L'entreprise prévient qu'elle se réserve "le droit d'engager des procédures à l'encontre de tous ceux qui exprimeraient des propos à caractère diffamatoire".
Comme l'a noté Arrêt Sur Images, les 20 heures de TF1 et France 2 sont restés muets sur ces sondages payés par l'Elysée. Laurence Ferrari et David Pujadas sont restés très vagues : "Dans les trois principaux journaux du soir, la place accordée à cette information a été variable : sur France 2 et France 3, le sujet faisait partie des "titres" de l'actualité et était lancé dans les 10 premières minutes du journal. Chez Laurence Ferrari, aucune mention dans les "titres" et il fallait patienter 20 minutes pour en entendre parler".
Au Figaro, le traitement était différent entre le journal papier et le site web comme l'a remarqué @si. Si le site internet a bien évoqué les doutes de la Cour de cours "sur l'opportunité d'une série d'études d'opinion commandées et réglées par la présidence", la version papier ignore la polémique et titre "Séguin salue les efforts de gestion de l'Elysée".
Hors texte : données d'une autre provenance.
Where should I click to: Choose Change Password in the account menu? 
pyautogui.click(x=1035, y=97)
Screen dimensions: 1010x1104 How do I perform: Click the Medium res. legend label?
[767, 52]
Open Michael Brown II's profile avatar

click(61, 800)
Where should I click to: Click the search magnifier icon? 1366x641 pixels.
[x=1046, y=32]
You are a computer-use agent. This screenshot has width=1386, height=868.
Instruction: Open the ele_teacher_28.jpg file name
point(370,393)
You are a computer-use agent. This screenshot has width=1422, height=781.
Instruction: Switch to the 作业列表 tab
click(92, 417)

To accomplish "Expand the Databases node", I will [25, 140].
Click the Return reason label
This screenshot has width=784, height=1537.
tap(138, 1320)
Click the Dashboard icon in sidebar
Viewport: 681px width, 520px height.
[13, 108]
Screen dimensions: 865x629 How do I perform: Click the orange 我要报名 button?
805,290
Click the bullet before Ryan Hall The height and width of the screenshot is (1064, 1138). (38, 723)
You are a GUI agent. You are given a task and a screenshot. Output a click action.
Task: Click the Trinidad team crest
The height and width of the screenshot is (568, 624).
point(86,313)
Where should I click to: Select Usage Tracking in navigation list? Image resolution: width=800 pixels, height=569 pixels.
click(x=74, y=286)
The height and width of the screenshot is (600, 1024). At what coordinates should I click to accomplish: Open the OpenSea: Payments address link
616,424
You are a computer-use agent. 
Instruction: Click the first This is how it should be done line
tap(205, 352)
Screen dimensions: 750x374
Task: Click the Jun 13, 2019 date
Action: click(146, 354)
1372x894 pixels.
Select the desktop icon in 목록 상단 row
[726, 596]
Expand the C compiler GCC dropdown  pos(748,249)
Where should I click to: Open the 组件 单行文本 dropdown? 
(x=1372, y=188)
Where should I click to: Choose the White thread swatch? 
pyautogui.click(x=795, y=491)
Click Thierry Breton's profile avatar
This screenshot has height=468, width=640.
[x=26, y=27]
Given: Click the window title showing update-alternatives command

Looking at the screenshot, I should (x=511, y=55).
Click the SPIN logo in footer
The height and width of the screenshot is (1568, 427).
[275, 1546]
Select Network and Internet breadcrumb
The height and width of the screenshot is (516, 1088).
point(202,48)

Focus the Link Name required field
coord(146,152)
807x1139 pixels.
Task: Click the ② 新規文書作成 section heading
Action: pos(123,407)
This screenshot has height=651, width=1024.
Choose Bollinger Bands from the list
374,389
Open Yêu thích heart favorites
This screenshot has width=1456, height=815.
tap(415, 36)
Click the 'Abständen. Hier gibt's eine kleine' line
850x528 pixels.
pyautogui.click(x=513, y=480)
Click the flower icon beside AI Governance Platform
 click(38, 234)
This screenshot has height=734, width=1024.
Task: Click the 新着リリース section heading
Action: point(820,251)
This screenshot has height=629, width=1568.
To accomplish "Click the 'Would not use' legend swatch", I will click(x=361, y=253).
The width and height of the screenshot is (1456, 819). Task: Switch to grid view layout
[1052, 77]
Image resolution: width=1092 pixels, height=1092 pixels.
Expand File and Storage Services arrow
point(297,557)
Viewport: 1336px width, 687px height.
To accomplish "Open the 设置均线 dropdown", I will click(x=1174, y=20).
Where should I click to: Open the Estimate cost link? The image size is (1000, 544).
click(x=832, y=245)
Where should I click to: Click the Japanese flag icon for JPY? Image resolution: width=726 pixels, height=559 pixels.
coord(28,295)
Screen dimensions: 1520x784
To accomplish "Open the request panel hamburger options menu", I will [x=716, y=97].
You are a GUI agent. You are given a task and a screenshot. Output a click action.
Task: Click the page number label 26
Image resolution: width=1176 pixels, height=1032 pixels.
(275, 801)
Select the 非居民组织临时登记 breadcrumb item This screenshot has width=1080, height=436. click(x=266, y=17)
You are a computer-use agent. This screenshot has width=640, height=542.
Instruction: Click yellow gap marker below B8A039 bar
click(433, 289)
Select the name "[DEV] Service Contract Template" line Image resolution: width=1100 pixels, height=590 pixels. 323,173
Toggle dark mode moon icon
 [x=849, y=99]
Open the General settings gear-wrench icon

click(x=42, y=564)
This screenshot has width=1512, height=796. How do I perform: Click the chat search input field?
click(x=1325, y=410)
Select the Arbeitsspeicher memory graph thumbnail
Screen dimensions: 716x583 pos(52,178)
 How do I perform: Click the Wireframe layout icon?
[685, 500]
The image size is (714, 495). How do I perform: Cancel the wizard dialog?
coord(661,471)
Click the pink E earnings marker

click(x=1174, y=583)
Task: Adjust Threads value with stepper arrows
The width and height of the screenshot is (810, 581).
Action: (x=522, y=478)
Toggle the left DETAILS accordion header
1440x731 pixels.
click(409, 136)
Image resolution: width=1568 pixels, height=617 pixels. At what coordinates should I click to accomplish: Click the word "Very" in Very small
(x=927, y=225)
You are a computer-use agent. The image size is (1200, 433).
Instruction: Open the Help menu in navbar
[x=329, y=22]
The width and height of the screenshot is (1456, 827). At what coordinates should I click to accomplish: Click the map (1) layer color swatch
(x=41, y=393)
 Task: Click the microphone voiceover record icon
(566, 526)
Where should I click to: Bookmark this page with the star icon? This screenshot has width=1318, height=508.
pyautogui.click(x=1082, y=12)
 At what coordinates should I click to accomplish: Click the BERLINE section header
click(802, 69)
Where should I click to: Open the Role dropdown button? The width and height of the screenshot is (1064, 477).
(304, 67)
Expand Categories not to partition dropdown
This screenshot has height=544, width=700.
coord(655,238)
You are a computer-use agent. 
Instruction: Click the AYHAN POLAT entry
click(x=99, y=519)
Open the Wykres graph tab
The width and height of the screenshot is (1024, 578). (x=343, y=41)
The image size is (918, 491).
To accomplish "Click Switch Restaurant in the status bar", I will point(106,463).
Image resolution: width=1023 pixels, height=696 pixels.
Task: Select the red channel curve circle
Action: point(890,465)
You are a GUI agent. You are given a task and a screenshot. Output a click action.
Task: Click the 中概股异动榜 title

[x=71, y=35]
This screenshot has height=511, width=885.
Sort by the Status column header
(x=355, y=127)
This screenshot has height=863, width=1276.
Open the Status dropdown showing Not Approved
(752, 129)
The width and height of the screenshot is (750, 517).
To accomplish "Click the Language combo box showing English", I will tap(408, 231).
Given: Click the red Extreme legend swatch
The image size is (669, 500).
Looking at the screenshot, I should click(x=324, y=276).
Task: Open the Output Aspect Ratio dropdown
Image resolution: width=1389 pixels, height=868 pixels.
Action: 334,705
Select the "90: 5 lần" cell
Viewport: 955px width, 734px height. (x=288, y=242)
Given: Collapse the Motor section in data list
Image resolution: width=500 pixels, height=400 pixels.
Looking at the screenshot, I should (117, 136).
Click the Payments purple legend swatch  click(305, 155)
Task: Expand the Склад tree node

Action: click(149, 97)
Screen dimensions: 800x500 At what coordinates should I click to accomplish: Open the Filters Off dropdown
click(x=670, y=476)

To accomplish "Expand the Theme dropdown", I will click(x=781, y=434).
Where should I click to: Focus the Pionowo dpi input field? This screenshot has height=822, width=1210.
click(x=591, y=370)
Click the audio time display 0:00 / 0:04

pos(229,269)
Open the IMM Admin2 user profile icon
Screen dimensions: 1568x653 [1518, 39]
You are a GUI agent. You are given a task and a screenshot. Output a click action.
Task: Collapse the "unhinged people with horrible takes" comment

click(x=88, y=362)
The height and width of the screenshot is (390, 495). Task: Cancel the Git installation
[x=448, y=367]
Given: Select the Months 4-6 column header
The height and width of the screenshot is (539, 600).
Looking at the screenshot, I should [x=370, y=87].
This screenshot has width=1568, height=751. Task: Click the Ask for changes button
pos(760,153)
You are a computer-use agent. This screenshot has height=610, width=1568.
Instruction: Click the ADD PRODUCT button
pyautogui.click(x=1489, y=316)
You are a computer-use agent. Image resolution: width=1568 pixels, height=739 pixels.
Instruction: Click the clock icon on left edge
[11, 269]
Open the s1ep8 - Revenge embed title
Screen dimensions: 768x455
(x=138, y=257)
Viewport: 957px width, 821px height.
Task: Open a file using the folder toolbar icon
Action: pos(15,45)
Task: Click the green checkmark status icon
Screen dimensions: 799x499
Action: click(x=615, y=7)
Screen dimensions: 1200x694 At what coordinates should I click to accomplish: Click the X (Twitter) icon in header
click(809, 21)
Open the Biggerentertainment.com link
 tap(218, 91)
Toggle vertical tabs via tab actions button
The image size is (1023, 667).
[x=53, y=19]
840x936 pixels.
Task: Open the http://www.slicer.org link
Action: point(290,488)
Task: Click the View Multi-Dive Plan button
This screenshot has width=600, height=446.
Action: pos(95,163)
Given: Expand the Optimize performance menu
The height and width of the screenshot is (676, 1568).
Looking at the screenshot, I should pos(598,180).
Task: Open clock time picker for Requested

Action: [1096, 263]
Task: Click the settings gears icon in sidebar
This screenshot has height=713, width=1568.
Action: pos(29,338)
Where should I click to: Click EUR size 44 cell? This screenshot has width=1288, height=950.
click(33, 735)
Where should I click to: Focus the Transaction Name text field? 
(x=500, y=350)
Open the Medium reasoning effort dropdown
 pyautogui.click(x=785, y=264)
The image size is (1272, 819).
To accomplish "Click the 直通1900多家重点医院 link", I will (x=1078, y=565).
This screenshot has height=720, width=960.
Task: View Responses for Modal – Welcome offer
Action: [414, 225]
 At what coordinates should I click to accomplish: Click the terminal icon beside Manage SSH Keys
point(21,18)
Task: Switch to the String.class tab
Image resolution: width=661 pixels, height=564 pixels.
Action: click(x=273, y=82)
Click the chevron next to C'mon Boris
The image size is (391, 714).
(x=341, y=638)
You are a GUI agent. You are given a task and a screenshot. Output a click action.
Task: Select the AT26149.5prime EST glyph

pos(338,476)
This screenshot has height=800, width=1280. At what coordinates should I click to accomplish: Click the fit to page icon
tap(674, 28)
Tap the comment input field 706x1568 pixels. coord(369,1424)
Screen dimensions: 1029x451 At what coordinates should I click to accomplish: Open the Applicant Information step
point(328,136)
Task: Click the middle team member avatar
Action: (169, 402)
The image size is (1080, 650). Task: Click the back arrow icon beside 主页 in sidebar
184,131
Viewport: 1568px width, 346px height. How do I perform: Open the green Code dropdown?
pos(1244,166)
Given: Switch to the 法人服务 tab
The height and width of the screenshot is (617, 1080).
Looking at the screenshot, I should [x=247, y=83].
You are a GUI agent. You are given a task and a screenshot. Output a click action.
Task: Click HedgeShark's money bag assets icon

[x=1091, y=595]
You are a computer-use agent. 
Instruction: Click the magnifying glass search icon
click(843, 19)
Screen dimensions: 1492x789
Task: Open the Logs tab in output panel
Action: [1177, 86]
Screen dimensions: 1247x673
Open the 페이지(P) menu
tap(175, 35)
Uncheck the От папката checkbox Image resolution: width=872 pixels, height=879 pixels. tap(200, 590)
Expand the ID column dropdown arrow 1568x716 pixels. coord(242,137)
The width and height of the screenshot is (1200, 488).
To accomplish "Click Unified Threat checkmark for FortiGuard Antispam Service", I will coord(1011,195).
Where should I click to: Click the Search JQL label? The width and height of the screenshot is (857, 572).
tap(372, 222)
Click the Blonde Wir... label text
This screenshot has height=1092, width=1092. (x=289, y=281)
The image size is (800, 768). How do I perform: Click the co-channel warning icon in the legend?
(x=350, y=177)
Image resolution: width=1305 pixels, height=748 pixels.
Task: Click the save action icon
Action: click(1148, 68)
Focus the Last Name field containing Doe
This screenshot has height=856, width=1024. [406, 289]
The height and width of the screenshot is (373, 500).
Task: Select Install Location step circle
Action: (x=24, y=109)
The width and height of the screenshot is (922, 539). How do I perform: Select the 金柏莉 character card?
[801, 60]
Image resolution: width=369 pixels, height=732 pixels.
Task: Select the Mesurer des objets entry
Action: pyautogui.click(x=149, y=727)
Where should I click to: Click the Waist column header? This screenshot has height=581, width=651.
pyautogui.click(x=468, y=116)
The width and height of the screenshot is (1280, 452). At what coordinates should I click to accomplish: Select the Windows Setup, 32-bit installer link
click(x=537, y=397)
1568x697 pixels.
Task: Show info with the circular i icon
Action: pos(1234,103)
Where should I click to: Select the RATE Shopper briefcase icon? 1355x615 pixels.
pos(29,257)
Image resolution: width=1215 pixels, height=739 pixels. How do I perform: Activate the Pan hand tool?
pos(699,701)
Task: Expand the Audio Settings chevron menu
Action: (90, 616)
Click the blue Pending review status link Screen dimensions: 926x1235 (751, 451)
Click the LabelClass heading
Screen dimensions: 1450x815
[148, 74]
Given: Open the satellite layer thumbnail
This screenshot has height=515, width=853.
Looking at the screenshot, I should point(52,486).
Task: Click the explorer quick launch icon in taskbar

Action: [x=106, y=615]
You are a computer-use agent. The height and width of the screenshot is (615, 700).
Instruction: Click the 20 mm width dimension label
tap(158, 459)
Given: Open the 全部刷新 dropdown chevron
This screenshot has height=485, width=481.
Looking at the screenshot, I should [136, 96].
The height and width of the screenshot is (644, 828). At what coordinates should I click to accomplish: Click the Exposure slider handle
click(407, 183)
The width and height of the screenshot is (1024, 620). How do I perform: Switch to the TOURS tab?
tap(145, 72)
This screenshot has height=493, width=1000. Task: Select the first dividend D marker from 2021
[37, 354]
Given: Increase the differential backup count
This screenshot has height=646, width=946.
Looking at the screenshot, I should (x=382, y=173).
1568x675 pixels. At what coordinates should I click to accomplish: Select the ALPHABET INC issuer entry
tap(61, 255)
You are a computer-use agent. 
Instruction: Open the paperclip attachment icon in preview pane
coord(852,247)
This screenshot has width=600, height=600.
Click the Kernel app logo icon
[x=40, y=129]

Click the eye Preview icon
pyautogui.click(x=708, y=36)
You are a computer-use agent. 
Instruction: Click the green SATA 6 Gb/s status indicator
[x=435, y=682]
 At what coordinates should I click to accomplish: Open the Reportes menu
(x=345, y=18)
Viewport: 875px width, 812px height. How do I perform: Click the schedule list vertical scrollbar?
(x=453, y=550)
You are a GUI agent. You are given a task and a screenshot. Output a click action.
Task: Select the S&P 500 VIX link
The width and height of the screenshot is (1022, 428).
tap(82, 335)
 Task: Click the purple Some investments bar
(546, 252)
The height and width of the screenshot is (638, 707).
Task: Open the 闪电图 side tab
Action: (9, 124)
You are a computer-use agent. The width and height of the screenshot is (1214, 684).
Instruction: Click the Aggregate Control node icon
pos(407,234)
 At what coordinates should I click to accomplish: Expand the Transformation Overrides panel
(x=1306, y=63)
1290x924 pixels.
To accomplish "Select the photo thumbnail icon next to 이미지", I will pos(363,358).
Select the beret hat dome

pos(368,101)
Mais la polémique a rebondi dans la presse. Ce matin, LeMonde.fr plaçait en Une son article sur les sondages payés par l'Elysée, Mediapart révélait hier le nom du cabinet fantôme de l'Elysée, et le site 20 minutes expliquait que "Les journalistes du Figaro ne veulent plus publier de sondages commandités par l'Elysée". Heureusement, on peut supposer que cette polémique va s'arrêter relativement rapidement. C'est l'été, l'opinion est en vacances.